• _Goal of the exercise_:
Each line below should be quoted exactly, please.

• _Extracted information_:
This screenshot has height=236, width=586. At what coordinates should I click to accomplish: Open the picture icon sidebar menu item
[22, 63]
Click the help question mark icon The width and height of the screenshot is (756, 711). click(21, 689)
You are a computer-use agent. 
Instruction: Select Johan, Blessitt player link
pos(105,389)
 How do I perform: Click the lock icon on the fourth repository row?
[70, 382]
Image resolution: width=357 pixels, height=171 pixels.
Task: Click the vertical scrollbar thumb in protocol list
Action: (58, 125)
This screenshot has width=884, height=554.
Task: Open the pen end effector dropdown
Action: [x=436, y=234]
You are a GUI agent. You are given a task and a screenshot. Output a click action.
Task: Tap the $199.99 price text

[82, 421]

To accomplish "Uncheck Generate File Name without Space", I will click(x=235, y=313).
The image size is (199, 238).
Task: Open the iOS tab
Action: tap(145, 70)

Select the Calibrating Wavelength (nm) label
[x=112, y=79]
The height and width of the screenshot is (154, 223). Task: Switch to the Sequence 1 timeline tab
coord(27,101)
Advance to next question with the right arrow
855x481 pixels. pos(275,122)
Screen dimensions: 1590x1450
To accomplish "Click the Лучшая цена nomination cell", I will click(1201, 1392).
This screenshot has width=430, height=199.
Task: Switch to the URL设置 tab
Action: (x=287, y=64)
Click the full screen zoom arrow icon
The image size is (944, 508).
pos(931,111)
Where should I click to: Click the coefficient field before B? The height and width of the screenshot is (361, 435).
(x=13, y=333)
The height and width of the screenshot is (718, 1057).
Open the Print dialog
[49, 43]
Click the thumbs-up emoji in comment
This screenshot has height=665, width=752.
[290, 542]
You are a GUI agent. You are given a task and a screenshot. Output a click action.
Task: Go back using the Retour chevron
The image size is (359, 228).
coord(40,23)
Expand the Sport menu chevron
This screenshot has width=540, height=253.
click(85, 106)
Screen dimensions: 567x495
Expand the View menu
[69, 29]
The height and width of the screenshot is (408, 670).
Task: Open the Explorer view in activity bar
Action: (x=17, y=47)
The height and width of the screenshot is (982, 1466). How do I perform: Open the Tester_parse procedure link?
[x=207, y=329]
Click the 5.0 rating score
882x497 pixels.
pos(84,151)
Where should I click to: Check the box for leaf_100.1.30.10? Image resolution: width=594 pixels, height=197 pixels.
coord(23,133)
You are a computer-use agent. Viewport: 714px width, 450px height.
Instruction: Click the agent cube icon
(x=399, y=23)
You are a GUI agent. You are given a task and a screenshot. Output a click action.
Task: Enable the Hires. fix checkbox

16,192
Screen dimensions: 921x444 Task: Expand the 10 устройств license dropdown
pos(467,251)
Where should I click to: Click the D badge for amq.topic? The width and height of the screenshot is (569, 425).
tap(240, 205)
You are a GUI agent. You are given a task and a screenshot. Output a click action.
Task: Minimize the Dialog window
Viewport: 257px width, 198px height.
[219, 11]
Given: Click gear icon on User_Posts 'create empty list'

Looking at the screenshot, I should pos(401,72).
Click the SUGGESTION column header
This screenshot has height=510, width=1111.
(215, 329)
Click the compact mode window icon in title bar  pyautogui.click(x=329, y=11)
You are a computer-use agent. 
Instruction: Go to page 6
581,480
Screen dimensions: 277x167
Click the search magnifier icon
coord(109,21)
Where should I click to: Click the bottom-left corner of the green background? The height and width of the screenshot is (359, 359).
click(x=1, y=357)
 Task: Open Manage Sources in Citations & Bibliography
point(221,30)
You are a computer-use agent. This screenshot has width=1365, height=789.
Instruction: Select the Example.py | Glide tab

• _Solved exercise_:
This screenshot has height=236, width=586. At what coordinates should I click to accomplish: Open the picture icon sidebar menu item
[22, 63]
Click the help question mark icon The width and height of the screenshot is (756, 711). click(21, 689)
You are a computer-use agent. 
Instruction: Select Johan, Blessitt player link
pos(105,389)
 How do I perform: Click the lock icon on the fourth repository row?
[70, 382]
Image resolution: width=357 pixels, height=171 pixels.
Task: Click the vertical scrollbar thumb in protocol list
Action: (58, 125)
This screenshot has width=884, height=554.
Task: Open the pen end effector dropdown
Action: [x=436, y=234]
You are a GUI agent. You are given a task and a screenshot. Output a click action.
Task: Tap the $199.99 price text

[82, 421]

To accomplish "Uncheck Generate File Name without Space", I will click(x=235, y=313).
The image size is (199, 238).
Task: Open the iOS tab
Action: tap(145, 70)

Select the Calibrating Wavelength (nm) label
[x=112, y=79]
The height and width of the screenshot is (154, 223). Task: Switch to the Sequence 1 timeline tab
coord(27,101)
Advance to next question with the right arrow
855x481 pixels. pos(275,122)
Screen dimensions: 1590x1450
To accomplish "Click the Лучшая цена nomination cell", I will click(1201, 1392).
This screenshot has width=430, height=199.
Task: Switch to the URL设置 tab
Action: (x=287, y=64)
Click the full screen zoom arrow icon
The image size is (944, 508).
pos(931,111)
Where should I click to: Click the coefficient field before B? The height and width of the screenshot is (361, 435).
(x=13, y=333)
The height and width of the screenshot is (718, 1057).
Open the Print dialog
[49, 43]
Click the thumbs-up emoji in comment
This screenshot has height=665, width=752.
[290, 542]
You are a GUI agent. You are given a task and a screenshot. Output a click action.
Task: Go back using the Retour chevron
The image size is (359, 228).
coord(40,23)
Expand the Sport menu chevron
This screenshot has width=540, height=253.
click(85, 106)
Screen dimensions: 567x495
Expand the View menu
[69, 29]
The height and width of the screenshot is (408, 670).
Task: Open the Explorer view in activity bar
Action: (x=17, y=47)
The height and width of the screenshot is (982, 1466). How do I perform: Open the Tester_parse procedure link?
[x=207, y=329]
Click the 5.0 rating score
882x497 pixels.
pos(84,151)
Where should I click to: Check the box for leaf_100.1.30.10? Image resolution: width=594 pixels, height=197 pixels.
coord(23,133)
You are a computer-use agent. Viewport: 714px width, 450px height.
Instruction: Click the agent cube icon
(x=399, y=23)
You are a GUI agent. You are given a task and a screenshot. Output a click action.
Task: Enable the Hires. fix checkbox

16,192
Screen dimensions: 921x444 Task: Expand the 10 устройств license dropdown
pos(467,251)
Where should I click to: Click the D badge for amq.topic? The width and height of the screenshot is (569, 425).
tap(240, 205)
You are a GUI agent. You are given a task and a screenshot. Output a click action.
Task: Minimize the Dialog window
Viewport: 257px width, 198px height.
[219, 11]
Given: Click gear icon on User_Posts 'create empty list'

Looking at the screenshot, I should pos(401,72).
Click the SUGGESTION column header
This screenshot has height=510, width=1111.
(215, 329)
Click the compact mode window icon in title bar  pyautogui.click(x=329, y=11)
You are a computer-use agent. 
Instruction: Go to page 6
581,480
Screen dimensions: 277x167
Click the search magnifier icon
coord(109,21)
Where should I click to: Click the bottom-left corner of the green background? The height and width of the screenshot is (359, 359).
click(x=1, y=357)
 Task: Open Manage Sources in Citations & Bibliography
point(221,30)
You are a computer-use agent. This screenshot has width=1365, height=789.
Instruction: Select the Example.py | Glide tab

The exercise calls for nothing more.